| EXTRACT PROVIDED |
■ ■ ■
Cockatilt Review
+ Universal App
$0.99 Buy now!

Cockatilt Review

Our Review by Nadia Oxford on January 14th, 2015
Rating: starstarstarhalfstarblankstar :: WIBBLY-WOBBLY
Share This:

Cockatilt is a fluffy-fun game at its core, though some design issues pluck the experience bald in places.

Developer: Frenzied Marmot
Price: $0.99
Version Reviewed: 1.0.6
App Reviewed on: iPhone 5

Graphics / Sound Rating: starstarstarhalfstarblankstar
User Interface Rating: starstarstarhalfstarblankstar
Gameplay Rating: starstarstarhalfstarblankstar
Replay Value Rating: starstarstarhalfstarblankstar

Overall Rating: starstarstarhalfstarblankstar

Cockatiels are great pets. They're clean, they're smart, they're even-tempered, and they can be taught to talk (so for most of our viewing audience at home, that translates to "they can be taught to repeat bad words.").

Cockatilt, by Frenzied Marmot, is a physics game that captures another cockatiel-related joy. The birds tend to be adorably, er, fluffy. In fact, Cockatilt is all about guiding a rotund bird friend to its food dish. If you fail, the poor bird will surely starve to death. Heavens!

Cockatilt is huggably adorable, and as a physics game it's pleasantly simple. You simply point the little bird in the direction it's supposed to roll. With a proper set-up and a bit of luck, the cockatiel (her name is Fritter, by the way) will hopefully land on her food dish and feast.
■ ■ ■
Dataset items
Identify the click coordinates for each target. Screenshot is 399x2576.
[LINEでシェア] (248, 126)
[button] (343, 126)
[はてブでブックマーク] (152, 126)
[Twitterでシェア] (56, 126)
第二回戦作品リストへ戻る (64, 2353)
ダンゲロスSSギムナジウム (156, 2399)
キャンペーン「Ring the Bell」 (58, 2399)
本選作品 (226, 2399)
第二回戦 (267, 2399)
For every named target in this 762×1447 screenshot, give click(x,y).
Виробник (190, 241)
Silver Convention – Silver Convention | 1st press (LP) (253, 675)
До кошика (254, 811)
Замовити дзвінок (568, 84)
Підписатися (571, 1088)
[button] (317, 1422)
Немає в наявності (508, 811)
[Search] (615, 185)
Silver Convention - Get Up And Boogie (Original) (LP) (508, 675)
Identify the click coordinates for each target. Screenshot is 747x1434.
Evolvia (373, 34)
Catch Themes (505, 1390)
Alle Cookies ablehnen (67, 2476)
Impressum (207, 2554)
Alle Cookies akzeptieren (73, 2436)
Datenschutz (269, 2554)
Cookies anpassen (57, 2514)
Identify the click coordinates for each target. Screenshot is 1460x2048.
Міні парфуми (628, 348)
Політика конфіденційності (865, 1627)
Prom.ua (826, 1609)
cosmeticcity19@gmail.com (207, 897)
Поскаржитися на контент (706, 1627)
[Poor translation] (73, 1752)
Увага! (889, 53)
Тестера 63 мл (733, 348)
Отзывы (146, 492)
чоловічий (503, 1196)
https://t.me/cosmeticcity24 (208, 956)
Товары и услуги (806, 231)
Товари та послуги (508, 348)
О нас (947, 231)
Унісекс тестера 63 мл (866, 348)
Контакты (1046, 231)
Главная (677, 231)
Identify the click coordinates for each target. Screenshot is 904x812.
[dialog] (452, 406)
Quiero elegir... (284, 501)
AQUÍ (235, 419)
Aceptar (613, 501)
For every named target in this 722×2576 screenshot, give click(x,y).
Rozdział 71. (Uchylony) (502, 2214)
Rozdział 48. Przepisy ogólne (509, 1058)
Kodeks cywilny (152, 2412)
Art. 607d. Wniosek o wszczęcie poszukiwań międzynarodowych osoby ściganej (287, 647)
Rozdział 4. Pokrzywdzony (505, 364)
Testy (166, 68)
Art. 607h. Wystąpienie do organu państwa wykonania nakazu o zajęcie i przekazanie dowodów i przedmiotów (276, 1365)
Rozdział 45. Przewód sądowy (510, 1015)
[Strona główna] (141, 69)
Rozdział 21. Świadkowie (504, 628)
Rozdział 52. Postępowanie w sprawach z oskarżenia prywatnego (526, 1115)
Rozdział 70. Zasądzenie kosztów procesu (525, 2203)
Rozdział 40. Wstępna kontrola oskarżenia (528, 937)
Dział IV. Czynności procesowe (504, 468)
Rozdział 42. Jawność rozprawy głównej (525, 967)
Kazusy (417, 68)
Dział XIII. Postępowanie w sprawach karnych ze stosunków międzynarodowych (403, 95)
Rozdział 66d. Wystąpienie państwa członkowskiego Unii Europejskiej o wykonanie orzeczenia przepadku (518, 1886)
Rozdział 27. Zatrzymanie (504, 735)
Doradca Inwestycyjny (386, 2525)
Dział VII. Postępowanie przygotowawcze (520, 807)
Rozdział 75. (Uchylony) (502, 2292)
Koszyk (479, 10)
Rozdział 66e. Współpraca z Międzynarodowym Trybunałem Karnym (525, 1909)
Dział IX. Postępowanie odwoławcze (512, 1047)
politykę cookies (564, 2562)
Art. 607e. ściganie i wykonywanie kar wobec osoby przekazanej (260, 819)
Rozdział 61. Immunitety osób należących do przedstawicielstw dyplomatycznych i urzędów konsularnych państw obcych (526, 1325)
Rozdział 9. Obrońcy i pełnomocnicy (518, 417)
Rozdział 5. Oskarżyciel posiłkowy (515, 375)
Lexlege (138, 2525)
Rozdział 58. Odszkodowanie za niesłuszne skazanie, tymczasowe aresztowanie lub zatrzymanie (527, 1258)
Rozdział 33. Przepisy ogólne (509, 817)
■ ■ ■
| EXERCISE A |
In the Cockatilt review, what is the name of the cockatiel that the player guides to her food dish?
| EXERCISE B |
Resume the Cockatilt review, picking up right after its final sentence.

| TASK OUTPUT A |
Fritter

| TASK OUTPUT B |
Experts will want to chart Fritter's course in a manner that lets her collect the seeds and apples laying around each stage. Some stages actually divide the bonus apples into halves and quarters, making their collection all the more challenging.

Cockatilt is a solid physics experience, but it has a few bare spots in its feathery pelt. For starters, you send Fritter rolling by pulling forwards, not backwards like most physics games demand. Think of the Angry Birds slingshot - it's familiar and it has real weight, while Cockatilt's method of propulsion feels hollow and alien.

Learning to stretch forward instead of backwards takes time, but you admittedly get used to it. A bigger problem is how Cockatilt resets stage accessories (movable perches and the like) every time you restart a level.

When you carefully set up a stage so that it resembles a Wile E. Coyote scheme, accidentally mess up Fritter's angle of departure, then discover the game doesn't preserve your accessories' previous settings, it tends to make you madder than a wet hen. Simply keeping everything in place and then giving the player the option to reset a level is far preferable. In the same vein, the current level reset button is on a separate screen that's meant to emulate a pull-down shade. It's very cute, but it's tedious to access when you need to start over (which is often).

Cockatilt isn't perfect, but its issues may be tweaked in future updates. In all, it's a pretty bird.

iPhone Screenshots

(click to enlarge)

Cockatilt screenshot 1 Cockatilt screenshot 2 Cockatilt screenshot 3 Cockatilt screenshot 4

iPad Screenshots

(click to enlarge)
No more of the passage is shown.